Nimbusv1.0.0

Backup Guide

Scheduled tar+zstd snapshots of services, templates, controller config, the state-sync store, and the database — with GFS retention, integrity verification, and one-command restore.

The Backup module (shipped with Nimbus 0.9.1+) snapshots all stateful Nimbus data to local .tar.zst archives on a cron schedule, prunes them with a grandfather-father-son retention policy, and lets you restore from the dashboard, console, or REST API.

What it backs up

Six scope types, toggleable in config:

ScopeWhat it captures
servicesEach running group service's working directory
dedicatedEach dedicated service directory
templatesYour template library (templates/)
controller_configThe controller's config/ directory
state_syncCanonical state-sync store (services/state/)
databaseThe Nimbus database (SQLite via VACUUM INTO, MySQL via mysqldump, Postgres via pg_dump)

A single backup now run produces one archive per target — e.g. a backup with all six scopes and three running services produces nine archives, each independently verifiable and restorable.

Install

Like any other module, enable during first-run SetupWizard or install it live:

Nimbus console
modules install backup
shutdown
shutdown confirm

After restart:

Nimbus console
backup now --target templates
backup list
backup schedule list

Archives live under data/backups/ by default.
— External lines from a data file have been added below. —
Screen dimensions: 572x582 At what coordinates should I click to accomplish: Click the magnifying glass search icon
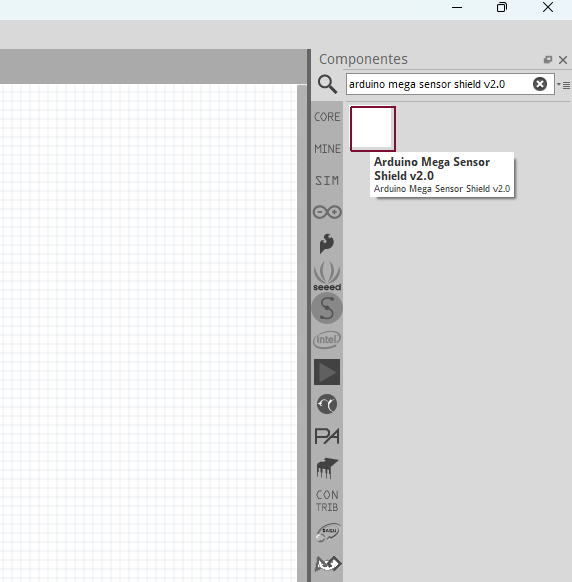327,84
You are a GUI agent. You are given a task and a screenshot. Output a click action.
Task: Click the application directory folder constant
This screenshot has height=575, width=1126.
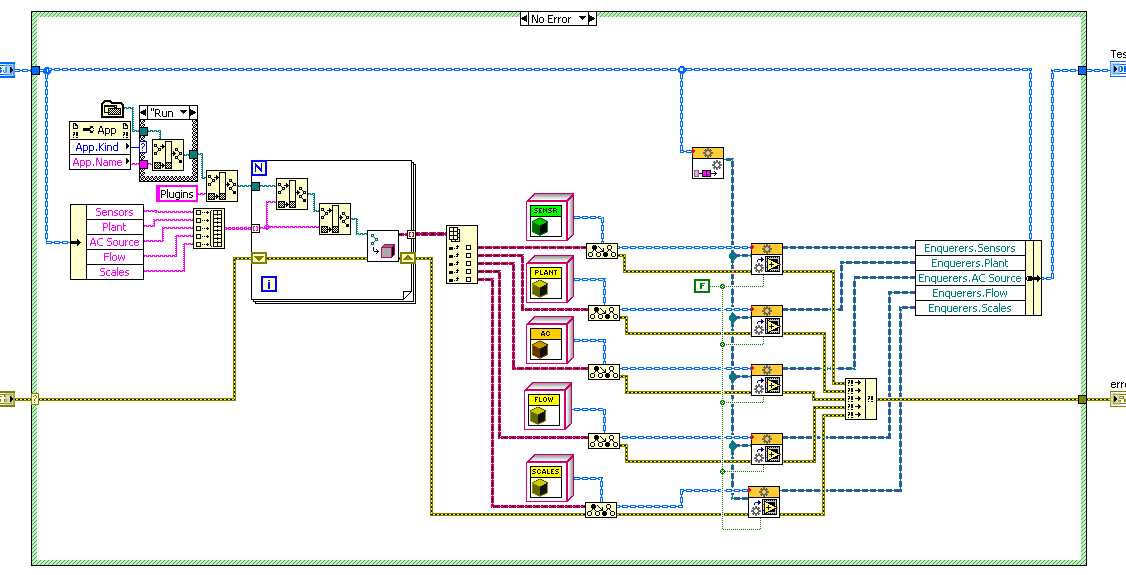111,109
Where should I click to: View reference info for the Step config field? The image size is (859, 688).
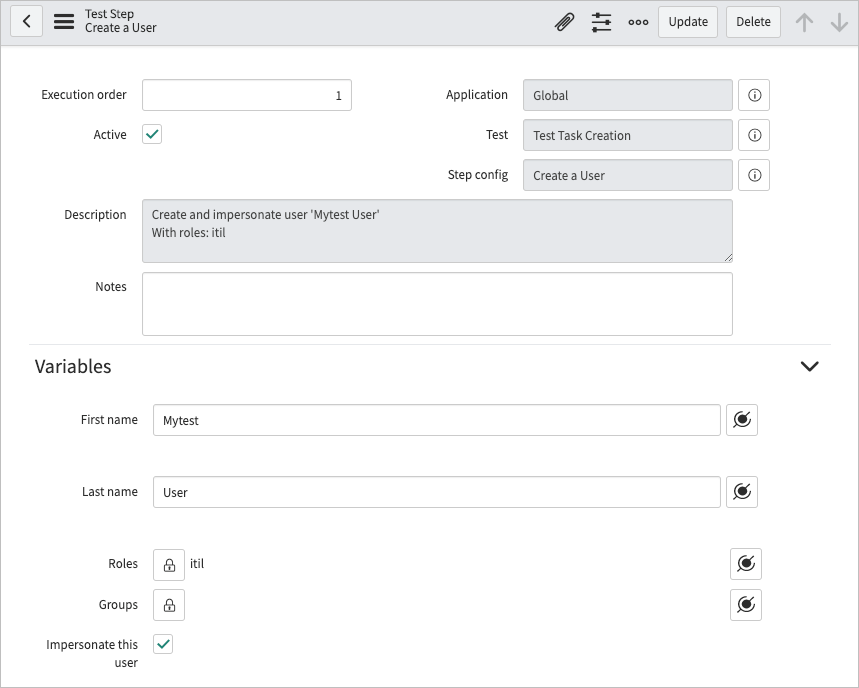pyautogui.click(x=753, y=174)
One config/modules/backup/backup.toml is generated on first load with sensible defaults (hourly / daily / weekly schedules, GFS retention budgets, common excludes for logs/, cache/, *.lock).

The 3–5× archiver

Nimbus ships its own archiver rather than shelling out to tar --zstd. The pipeline is in-JVM, streaming end-to-end, and multi-threaded:

File walk (NIO)
  → glob-filter excludes (PathMatcher)
  → TarArchiveOutputStream (Apache Commons Compress)
  → ZstdOutputStream (zstd-jni) — setWorkers(N), setCloseFrameOnFlush(false)
  → BufferedOutputStream (256 KiB)
  → atomic .tmp → final rename

Why this beats a subprocess by 3–5× in practice:

  • Native multi-threaded compression. zstd-jni honours libzstd's parallel compressor when compression_workers > 0. Coreutils tar pipes into the single-threaded zstd binary.
  • No fork/exec per run, no stdout pipe stage, no platform-tar exclude-flag quirks.
  • Single-pass SHA-256. Each file's hash is computed while the bytes stream through the archiver; a subprocess pipeline would need a second filesystem read.
  • 256 KiB upstream buffer keeps the compressor saturated on Minecraft worlds with thousands of tiny region files.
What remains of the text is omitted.